OPINION: Organic and sustainable farming systems are major components of growing and developing the agriculture industry, writes Temarama Anguna-Kamana.
Two areas of focus of the new Agriculture Bill includes the collection of data or information on agriculture (crop, livestock) production; and ensuring an effective pest monitoring programme to better protect our country from invasive species.
Like any country, to assist with the future development of the industry, including informing agriculture policies into the future, the ministry will continue to collect information on agricultural production and marketing either through the regular weekly or monthly programmes or during the Census of Agriculture which is normally conducted every 10 years.

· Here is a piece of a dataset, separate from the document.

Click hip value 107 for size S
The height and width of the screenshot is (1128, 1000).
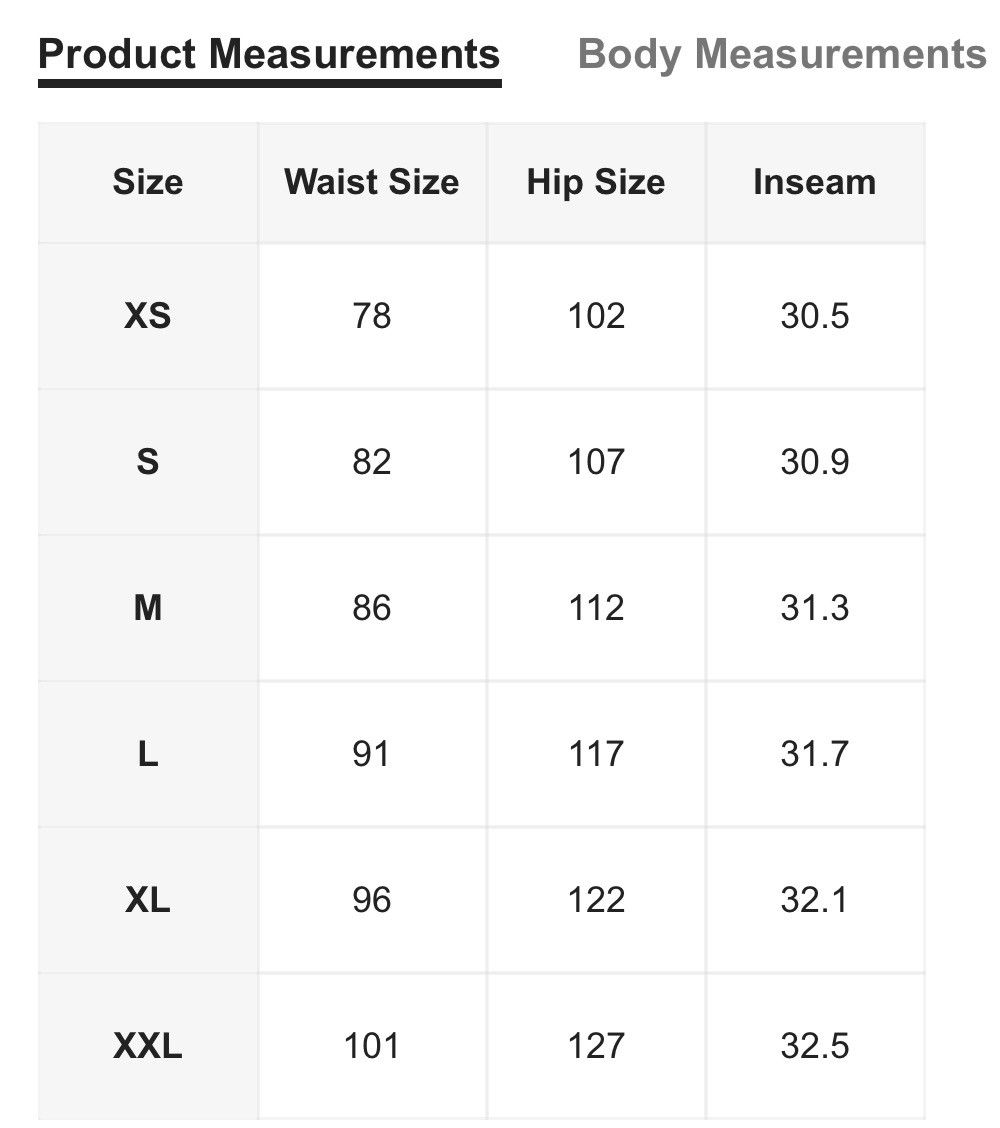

Maintaining an active pest monitoring programme on Rarotonga and the Pa Enua is crucial to protecting our country from highly destructive pest species (Taro Leaf Blight, Coconut Rhinoceros Beetle, Fruit Flies etc).
In 2001 and 2013, the ministry successfully eradicated from Rarotonga and Aitutaki the Queensland and Oriental fruit flies. If these had not been eradicated, the successive economic and social costs to the industry and the country would’ve been much higher.
A main reason for the success of this eradication programme was the full support of the island population, knowing that this was an issue of national concern.
During the programme and prior to any public employee entering any property to install fruit fly bait traps, the public were made aware through media releases.
The response time in any pest eradication is a critical factor in ensuring the success of the programme.
These monitoring traps which are checked on a fortnightly basis allow the Ministry to quickly intercept and prevent the spread of any new species.
The new Agriculture Bill sets out the legal boundaries within which the ministry must work and expand from the very limited functions it was responsible for under the Agriculture Act 1978.
The Bill is better designed to protect ministry staff, the general public and stakeholders and to allow these entities to work more collaboratively.
Over the years, and with the support of regional national partners, the ministry has provided assistance to the farming community in the areas of organic farming, hydroponics and conventional agriculture.
The ministry continues to work collaboratively with key commercial farmers on Rarotonga and the Pa Enua through its regular nursery, extension and input supply programmes to ensure a consistent supply of fresh produce to our markets.
At the same time, we have seen an increase in the number of home gardeners utilising such services.
Growing and developing the industry is articulated in the Agriculture Sector Plan 2020-25. Organic and sustainable farming systems are major components of the plan.
The ministry is aware of the concerns around the use of certain hazardous pesticide formulations and has re-established the national Pesticides Board. We are engaging with our regional partners for the safer use and better management of pesticides, while promoting the use of organic and safer alternatives. The Pesticides Act 1987 will be reviewed in the near future.
The ministry is happy to discuss with the Opposition office our activities and future development plans for the industry.
At that same time, we would be willing to connect the office to some key farmers who make a positive difference to food production and putting food on the table for many families. Such farmers have an in-depth understanding of the industry and can provide “credible” advice and information to the office.